- What you have to do -
Starting at the first line and ending at the last, reproduce the records below exactly.

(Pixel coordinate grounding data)

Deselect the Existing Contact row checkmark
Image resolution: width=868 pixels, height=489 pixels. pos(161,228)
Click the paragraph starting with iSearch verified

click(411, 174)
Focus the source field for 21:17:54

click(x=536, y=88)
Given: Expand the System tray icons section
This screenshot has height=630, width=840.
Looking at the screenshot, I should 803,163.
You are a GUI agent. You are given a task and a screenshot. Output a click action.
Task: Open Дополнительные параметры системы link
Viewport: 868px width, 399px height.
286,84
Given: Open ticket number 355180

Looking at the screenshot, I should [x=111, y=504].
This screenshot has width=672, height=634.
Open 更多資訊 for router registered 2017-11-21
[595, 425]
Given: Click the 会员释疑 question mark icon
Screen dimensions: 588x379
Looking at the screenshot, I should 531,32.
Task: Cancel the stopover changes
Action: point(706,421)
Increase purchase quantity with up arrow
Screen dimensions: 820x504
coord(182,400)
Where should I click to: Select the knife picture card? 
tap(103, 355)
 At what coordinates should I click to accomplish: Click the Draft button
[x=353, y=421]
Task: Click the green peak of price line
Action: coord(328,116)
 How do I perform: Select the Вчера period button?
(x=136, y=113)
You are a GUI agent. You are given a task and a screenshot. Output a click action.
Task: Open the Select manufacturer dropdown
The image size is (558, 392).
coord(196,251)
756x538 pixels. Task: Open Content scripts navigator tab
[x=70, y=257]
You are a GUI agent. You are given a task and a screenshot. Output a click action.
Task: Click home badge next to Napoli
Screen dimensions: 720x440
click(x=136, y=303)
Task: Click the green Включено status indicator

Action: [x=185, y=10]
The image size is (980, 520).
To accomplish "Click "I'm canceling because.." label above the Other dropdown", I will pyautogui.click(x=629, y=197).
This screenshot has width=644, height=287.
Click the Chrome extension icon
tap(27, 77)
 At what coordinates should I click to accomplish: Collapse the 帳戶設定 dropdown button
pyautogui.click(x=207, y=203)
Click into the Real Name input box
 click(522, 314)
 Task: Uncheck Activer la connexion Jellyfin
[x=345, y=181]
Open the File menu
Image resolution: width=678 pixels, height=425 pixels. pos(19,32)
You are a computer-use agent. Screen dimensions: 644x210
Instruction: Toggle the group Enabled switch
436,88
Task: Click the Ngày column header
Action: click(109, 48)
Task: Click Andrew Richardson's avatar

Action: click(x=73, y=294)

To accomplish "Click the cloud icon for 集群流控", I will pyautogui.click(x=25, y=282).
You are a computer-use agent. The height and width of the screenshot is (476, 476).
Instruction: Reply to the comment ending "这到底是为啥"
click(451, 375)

- Result -
Deselect the Existing Contact row checkmark
Image resolution: width=868 pixels, height=489 pixels. pos(161,228)
Click the paragraph starting with iSearch verified

click(411, 174)
Focus the source field for 21:17:54

click(x=536, y=88)
Given: Expand the System tray icons section
This screenshot has height=630, width=840.
Looking at the screenshot, I should 803,163.
You are a GUI agent. You are given a task and a screenshot. Output a click action.
Task: Open Дополнительные параметры системы link
Viewport: 868px width, 399px height.
286,84
Given: Open ticket number 355180

Looking at the screenshot, I should [x=111, y=504].
This screenshot has width=672, height=634.
Open 更多資訊 for router registered 2017-11-21
[595, 425]
Given: Click the 会员释疑 question mark icon
Screen dimensions: 588x379
Looking at the screenshot, I should 531,32.
Task: Cancel the stopover changes
Action: point(706,421)
Increase purchase quantity with up arrow
Screen dimensions: 820x504
coord(182,400)
Where should I click to: Select the knife picture card? 
tap(103, 355)
 At what coordinates should I click to accomplish: Click the Draft button
[x=353, y=421]
Task: Click the green peak of price line
Action: coord(328,116)
 How do I perform: Select the Вчера period button?
(x=136, y=113)
You are a GUI agent. You are given a task and a screenshot. Output a click action.
Task: Open the Select manufacturer dropdown
The image size is (558, 392).
coord(196,251)
756x538 pixels. Task: Open Content scripts navigator tab
[x=70, y=257]
You are a GUI agent. You are given a task and a screenshot. Output a click action.
Task: Click home badge next to Napoli
Screen dimensions: 720x440
click(x=136, y=303)
Task: Click the green Включено status indicator

Action: [x=185, y=10]
The image size is (980, 520).
To accomplish "Click "I'm canceling because.." label above the Other dropdown", I will pyautogui.click(x=629, y=197).
This screenshot has width=644, height=287.
Click the Chrome extension icon
tap(27, 77)
 At what coordinates should I click to accomplish: Collapse the 帳戶設定 dropdown button
pyautogui.click(x=207, y=203)
Click into the Real Name input box
 click(522, 314)
 Task: Uncheck Activer la connexion Jellyfin
[x=345, y=181]
Open the File menu
Image resolution: width=678 pixels, height=425 pixels. pos(19,32)
You are a computer-use agent. Screen dimensions: 644x210
Instruction: Toggle the group Enabled switch
436,88
Task: Click the Ngày column header
Action: click(109, 48)
Task: Click Andrew Richardson's avatar

Action: click(x=73, y=294)

To accomplish "Click the cloud icon for 集群流控", I will pyautogui.click(x=25, y=282).
You are a computer-use agent. The height and width of the screenshot is (476, 476).
Instruction: Reply to the comment ending "这到底是为啥"
click(451, 375)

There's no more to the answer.